(Records drawn from a dataset)
^^^^

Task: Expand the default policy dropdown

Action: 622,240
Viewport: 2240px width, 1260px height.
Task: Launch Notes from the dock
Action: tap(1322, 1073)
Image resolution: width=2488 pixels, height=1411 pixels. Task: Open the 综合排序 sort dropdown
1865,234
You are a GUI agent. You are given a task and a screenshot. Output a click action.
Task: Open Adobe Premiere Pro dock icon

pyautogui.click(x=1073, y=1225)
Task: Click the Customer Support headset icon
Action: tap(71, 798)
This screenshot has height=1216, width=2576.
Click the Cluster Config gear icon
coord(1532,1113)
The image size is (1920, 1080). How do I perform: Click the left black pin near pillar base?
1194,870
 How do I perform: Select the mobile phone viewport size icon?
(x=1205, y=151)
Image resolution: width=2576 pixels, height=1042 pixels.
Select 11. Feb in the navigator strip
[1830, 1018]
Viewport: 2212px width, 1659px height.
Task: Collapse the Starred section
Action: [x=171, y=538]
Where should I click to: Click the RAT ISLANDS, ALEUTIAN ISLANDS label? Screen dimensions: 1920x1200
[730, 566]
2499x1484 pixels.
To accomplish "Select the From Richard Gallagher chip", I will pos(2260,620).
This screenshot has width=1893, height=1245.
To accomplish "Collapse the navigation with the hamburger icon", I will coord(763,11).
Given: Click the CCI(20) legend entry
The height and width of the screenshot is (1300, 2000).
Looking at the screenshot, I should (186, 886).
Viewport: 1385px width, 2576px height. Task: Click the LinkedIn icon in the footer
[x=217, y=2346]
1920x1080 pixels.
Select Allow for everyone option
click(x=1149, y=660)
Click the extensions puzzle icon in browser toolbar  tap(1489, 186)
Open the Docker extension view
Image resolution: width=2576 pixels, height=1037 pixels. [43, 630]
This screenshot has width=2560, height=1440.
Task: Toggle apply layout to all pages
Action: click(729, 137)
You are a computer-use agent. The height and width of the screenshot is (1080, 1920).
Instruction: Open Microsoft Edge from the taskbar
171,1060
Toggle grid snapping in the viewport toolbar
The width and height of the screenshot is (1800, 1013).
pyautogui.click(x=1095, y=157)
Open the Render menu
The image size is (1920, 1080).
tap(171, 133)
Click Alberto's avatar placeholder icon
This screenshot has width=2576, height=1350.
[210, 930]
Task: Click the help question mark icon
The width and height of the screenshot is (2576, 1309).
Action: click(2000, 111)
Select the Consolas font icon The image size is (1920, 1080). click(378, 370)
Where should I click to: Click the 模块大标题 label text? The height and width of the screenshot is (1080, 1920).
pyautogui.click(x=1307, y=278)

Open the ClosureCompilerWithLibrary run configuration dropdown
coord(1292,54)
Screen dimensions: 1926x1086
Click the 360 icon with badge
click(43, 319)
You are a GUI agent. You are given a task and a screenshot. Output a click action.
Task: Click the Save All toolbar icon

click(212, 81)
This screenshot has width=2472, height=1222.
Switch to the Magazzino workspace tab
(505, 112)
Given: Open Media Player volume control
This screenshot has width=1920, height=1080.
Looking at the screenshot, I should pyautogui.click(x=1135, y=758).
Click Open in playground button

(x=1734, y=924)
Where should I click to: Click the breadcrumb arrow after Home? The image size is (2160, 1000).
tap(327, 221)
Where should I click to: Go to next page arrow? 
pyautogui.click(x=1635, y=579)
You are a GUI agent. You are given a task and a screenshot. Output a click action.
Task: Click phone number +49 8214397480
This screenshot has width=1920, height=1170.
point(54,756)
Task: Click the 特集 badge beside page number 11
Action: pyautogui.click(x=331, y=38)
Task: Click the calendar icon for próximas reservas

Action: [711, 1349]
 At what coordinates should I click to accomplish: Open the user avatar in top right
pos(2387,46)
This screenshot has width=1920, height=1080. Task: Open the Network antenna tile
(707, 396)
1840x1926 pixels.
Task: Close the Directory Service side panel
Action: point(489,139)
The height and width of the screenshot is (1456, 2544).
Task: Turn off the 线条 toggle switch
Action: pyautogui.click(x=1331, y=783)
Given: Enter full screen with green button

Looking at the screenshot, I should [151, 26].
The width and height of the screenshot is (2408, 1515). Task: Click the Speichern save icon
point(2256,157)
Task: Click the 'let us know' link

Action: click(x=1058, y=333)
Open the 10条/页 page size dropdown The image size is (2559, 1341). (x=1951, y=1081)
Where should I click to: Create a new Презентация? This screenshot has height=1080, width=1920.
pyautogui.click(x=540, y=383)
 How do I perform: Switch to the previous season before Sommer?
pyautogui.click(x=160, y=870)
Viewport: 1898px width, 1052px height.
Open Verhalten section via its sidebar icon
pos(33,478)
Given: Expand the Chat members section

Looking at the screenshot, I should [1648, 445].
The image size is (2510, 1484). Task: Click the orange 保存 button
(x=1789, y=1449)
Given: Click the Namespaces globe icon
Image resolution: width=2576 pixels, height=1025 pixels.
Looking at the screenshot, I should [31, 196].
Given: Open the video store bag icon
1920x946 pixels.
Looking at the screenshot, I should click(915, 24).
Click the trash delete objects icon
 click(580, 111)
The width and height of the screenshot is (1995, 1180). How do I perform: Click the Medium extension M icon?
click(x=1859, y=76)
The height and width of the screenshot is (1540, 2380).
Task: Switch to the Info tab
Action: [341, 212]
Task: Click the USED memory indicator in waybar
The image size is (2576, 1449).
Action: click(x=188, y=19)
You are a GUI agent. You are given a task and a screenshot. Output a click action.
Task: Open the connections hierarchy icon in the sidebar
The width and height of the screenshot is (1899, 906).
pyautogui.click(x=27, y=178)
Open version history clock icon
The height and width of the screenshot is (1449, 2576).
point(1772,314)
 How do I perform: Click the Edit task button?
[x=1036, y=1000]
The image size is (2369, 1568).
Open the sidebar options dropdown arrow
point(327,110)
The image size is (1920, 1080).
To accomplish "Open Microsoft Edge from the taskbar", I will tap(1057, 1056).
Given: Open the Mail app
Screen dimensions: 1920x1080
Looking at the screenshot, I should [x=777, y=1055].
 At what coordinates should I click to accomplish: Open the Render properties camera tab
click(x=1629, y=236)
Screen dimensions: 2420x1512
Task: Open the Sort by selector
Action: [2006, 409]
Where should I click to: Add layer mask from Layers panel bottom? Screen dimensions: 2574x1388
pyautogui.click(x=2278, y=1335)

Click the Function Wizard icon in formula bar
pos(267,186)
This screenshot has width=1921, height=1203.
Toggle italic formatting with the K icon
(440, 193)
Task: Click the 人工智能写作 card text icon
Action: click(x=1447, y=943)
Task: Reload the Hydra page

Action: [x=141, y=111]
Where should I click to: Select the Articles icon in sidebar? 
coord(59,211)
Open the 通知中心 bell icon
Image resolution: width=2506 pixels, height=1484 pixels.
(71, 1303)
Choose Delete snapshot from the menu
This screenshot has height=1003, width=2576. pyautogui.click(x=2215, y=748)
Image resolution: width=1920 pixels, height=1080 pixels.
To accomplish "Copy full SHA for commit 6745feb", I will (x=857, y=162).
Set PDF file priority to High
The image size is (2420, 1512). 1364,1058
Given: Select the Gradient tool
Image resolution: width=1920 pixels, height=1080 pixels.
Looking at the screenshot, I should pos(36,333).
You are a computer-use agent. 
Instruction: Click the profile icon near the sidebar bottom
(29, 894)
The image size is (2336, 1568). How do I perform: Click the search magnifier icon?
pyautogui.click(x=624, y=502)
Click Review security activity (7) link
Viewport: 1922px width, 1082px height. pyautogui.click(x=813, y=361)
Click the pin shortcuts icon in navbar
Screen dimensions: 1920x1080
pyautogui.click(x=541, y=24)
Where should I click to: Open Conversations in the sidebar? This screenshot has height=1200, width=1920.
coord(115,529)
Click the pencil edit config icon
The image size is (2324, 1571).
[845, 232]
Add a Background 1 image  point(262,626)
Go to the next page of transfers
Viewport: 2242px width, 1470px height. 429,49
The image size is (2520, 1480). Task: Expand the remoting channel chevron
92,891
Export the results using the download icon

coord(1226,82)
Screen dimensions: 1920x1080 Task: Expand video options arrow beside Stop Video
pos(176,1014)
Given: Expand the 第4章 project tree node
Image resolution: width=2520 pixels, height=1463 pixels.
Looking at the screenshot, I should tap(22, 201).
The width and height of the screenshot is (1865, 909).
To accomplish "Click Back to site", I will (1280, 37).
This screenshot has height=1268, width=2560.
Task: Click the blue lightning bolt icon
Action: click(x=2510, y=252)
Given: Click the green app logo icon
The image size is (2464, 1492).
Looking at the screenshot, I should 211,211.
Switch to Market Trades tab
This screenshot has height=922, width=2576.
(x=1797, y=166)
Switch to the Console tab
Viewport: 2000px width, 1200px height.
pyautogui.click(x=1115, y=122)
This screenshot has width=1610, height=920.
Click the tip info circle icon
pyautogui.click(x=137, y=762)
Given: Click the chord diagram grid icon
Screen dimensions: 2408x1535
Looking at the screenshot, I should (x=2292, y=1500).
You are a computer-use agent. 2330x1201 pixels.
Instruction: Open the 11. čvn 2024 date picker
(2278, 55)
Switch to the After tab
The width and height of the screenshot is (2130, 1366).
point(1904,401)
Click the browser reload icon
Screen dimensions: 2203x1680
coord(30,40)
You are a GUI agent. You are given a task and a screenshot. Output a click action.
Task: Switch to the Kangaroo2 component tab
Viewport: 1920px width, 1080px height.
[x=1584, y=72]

^^^^

▸ What is expected
Begin with the line that contains "The image size is (2464, 1492)." and quote each line after it exactly, stopping after the last line of the data.

▸ Reply
The image size is (2464, 1492).
Looking at the screenshot, I should 211,211.
Switch to Market Trades tab
This screenshot has height=922, width=2576.
(x=1797, y=166)
Switch to the Console tab
Viewport: 2000px width, 1200px height.
pyautogui.click(x=1115, y=122)
This screenshot has width=1610, height=920.
Click the tip info circle icon
pyautogui.click(x=137, y=762)
Given: Click the chord diagram grid icon
Screen dimensions: 2408x1535
Looking at the screenshot, I should (x=2292, y=1500).
You are a computer-use agent. 2330x1201 pixels.
Instruction: Open the 11. čvn 2024 date picker
(2278, 55)
Switch to the After tab
The width and height of the screenshot is (2130, 1366).
point(1904,401)
Click the browser reload icon
Screen dimensions: 2203x1680
coord(30,40)
You are a GUI agent. You are given a task and a screenshot. Output a click action.
Task: Switch to the Kangaroo2 component tab
Viewport: 1920px width, 1080px height.
[x=1584, y=72]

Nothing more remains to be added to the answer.